Like so many math educators across the country, my goal has always been to help students learn to love mathematics.
If they can’t love math, I hope to instill in them an anxiety-free appreciation for the subject. However, mathematics has the unlucky designation of the most-feared school subject, with American math teachers fighting to assuage pervasive math anxiety and change their students’ minds about math.
The deeply negative feelings that many Americans hold for the subject of mathematics continues to shape education research and classroom pedagogy. Stanford University mathematics professor, Jo Boaler, recently published the second edition of her book What’s Math Got To Do With It (2015), in which she emphasizes the need for math students to have a growth mindset.

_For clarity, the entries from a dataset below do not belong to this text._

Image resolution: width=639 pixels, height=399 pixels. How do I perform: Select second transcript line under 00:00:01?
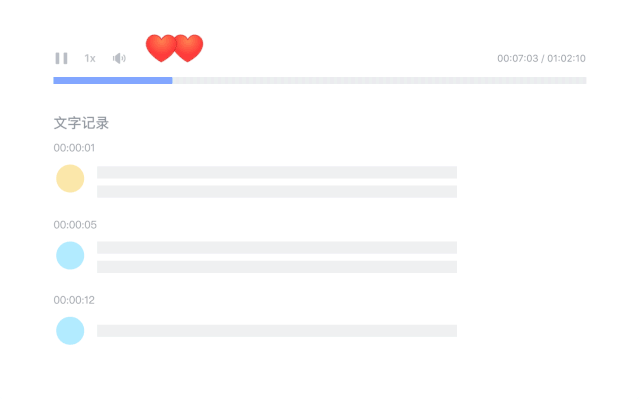point(277,192)
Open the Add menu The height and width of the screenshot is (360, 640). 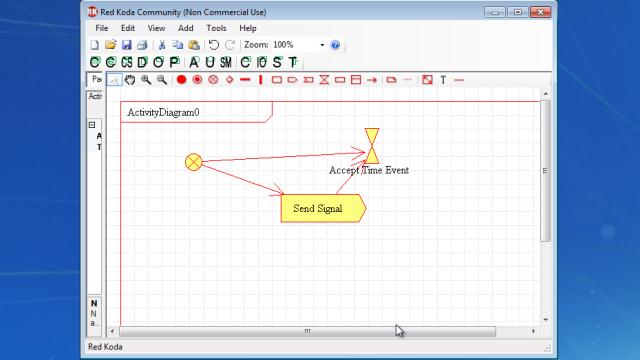[x=186, y=28]
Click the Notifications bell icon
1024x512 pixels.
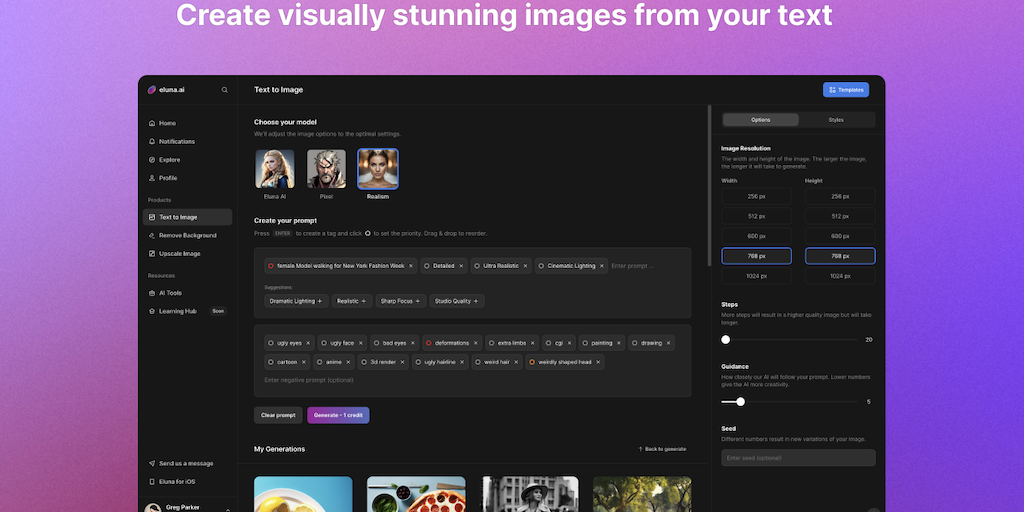(152, 142)
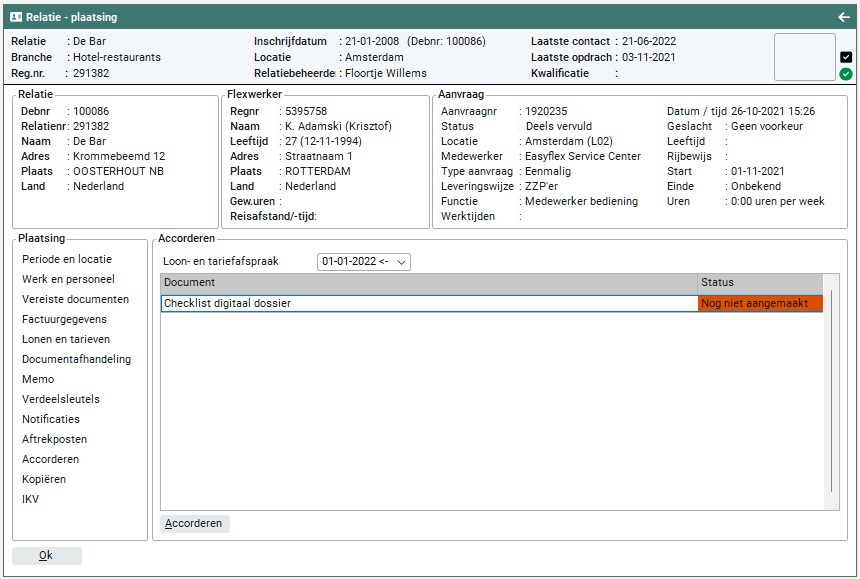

“One of the most damaging mathematics myths propagated in classrooms and homes is that mathematics is a gift — that some people are naturally good at math and some are not.” (Boaler, pg. xvii)
Educators have known for decades that mathematical ability is not a hereditary trait. So why do math students in American classrooms still struggle with immense levels of anxiety and fear?
Last month, the Trends in International Mathematics and Science Study (TIMSS) results were released for the year 2015. These results spurred headlines lamenting US students’ test scores lagging behind places like Russia and East Asia. And while the United States happily ranked in the top 20 countries in the study (and scored above the centre point in both 4th and 8th grade assessments), its achievement hasn’t improved since before 2011.
According to the TIMSS, US mathematics scores have improved at both the 4th and 8th grade benchmarks over a 20 year trend line. However, the top-performers (Singapore, Hong Kong SAR, Korea, Chinese Taipei, and Japan among them) continue to maintain their 20-year edge over the United States. These countries are outscoring the US by significant margins: 4th graders in Singapore score at an advanced level nearly four times as often as American 4th graders!
Another international student assessment, known as the PISA (Program for International Student Assessment), released its results last week. The US results were similarly disappointing. According to the PISA, US students’ mathematics scores have actually declined overall. While this decline has also happened in other countries (including some of the top performers), the US sits in a disheartening position: 42nd out of 70 participating countries.
While it’s hard to quantify the impact that America’s unique phobia of math has on our national rankings, its implications for our children’s future career opportunities are irrefutable.
If we can’t find a way to alleviate their fear and reluctance toward mathematics, we won’t be able to prepare them for the STEM-focused jobs of the future. Further, they won’t learn the crucial skills of problem-solving, deductive reasoning, and critical thinking that a whole and immersive math education provides. In fact, according to a Georgetown research paper, STEM jobs are one of the of the fastest-growing occupations, and 70% of all occupations require significant mathematical knowledge for success.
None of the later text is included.